What needs to be done: Reproduce every one of the entries below word for word, leaving out the pictures.

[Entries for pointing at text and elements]
_____

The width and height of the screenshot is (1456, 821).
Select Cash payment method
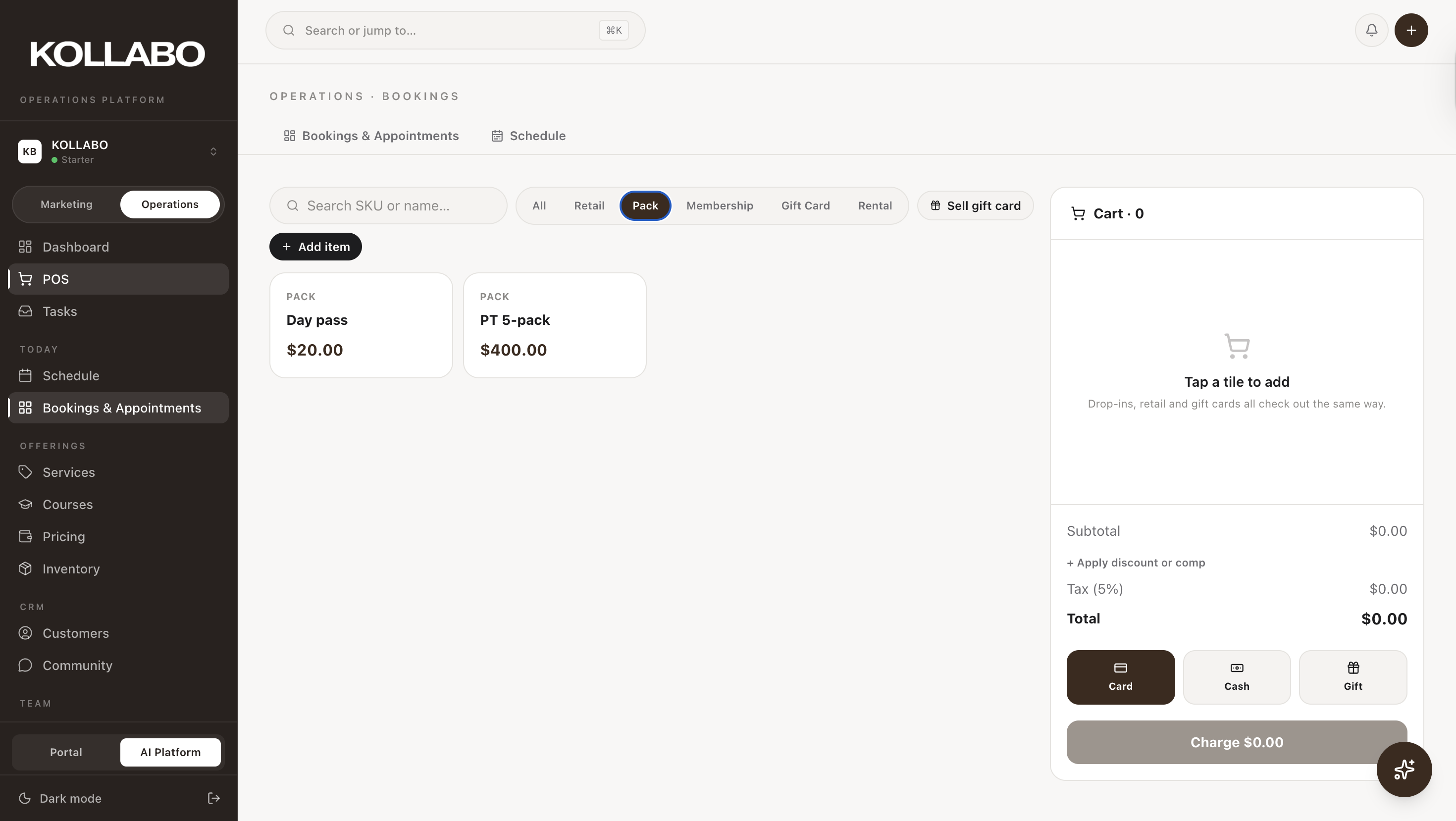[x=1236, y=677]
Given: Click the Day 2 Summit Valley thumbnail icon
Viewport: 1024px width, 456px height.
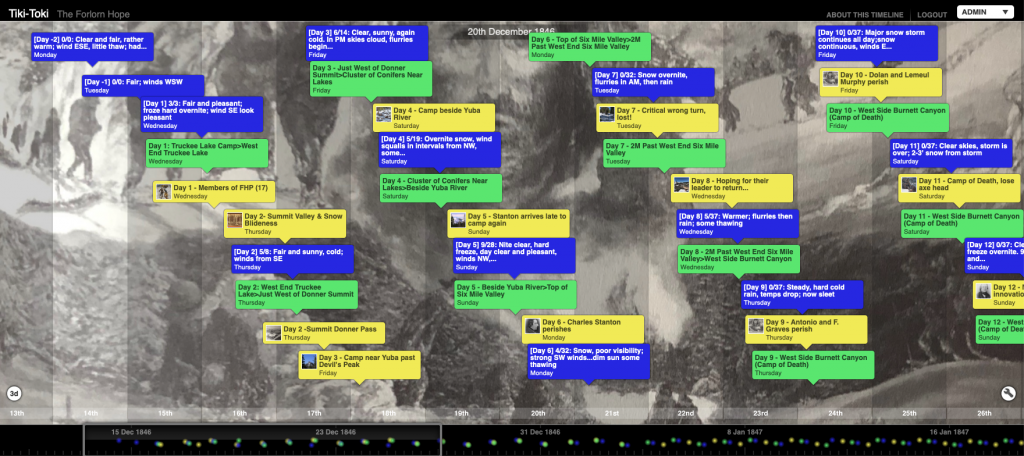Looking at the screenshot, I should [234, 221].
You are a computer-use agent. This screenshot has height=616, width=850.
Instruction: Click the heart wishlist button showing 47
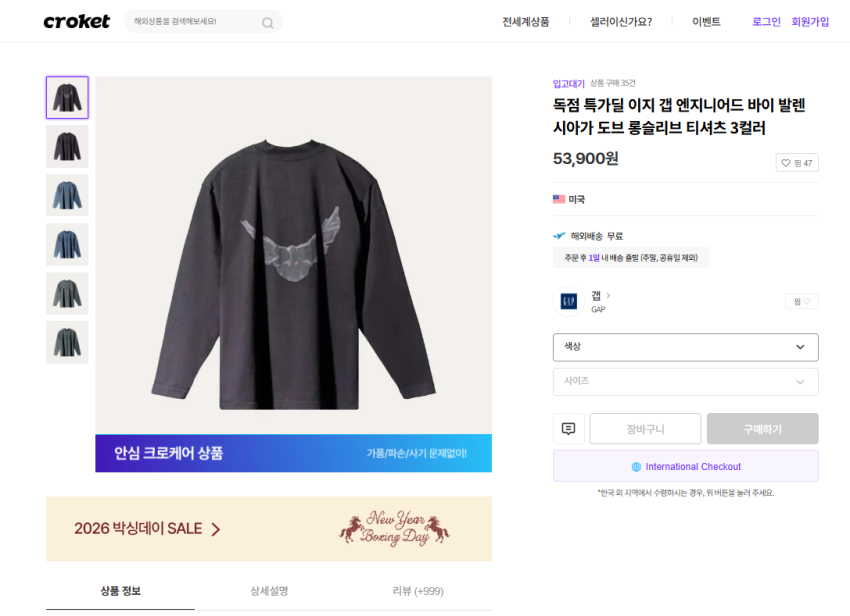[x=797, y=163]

_____

Exercise result:
The width and height of the screenshot is (1456, 821).
Select Cash payment method
[x=1236, y=677]
Given: Click the Day 2 Summit Valley thumbnail icon
Viewport: 1024px width, 456px height.
Looking at the screenshot, I should [234, 221].
You are a computer-use agent. This screenshot has height=616, width=850.
Instruction: Click the heart wishlist button showing 47
[x=797, y=163]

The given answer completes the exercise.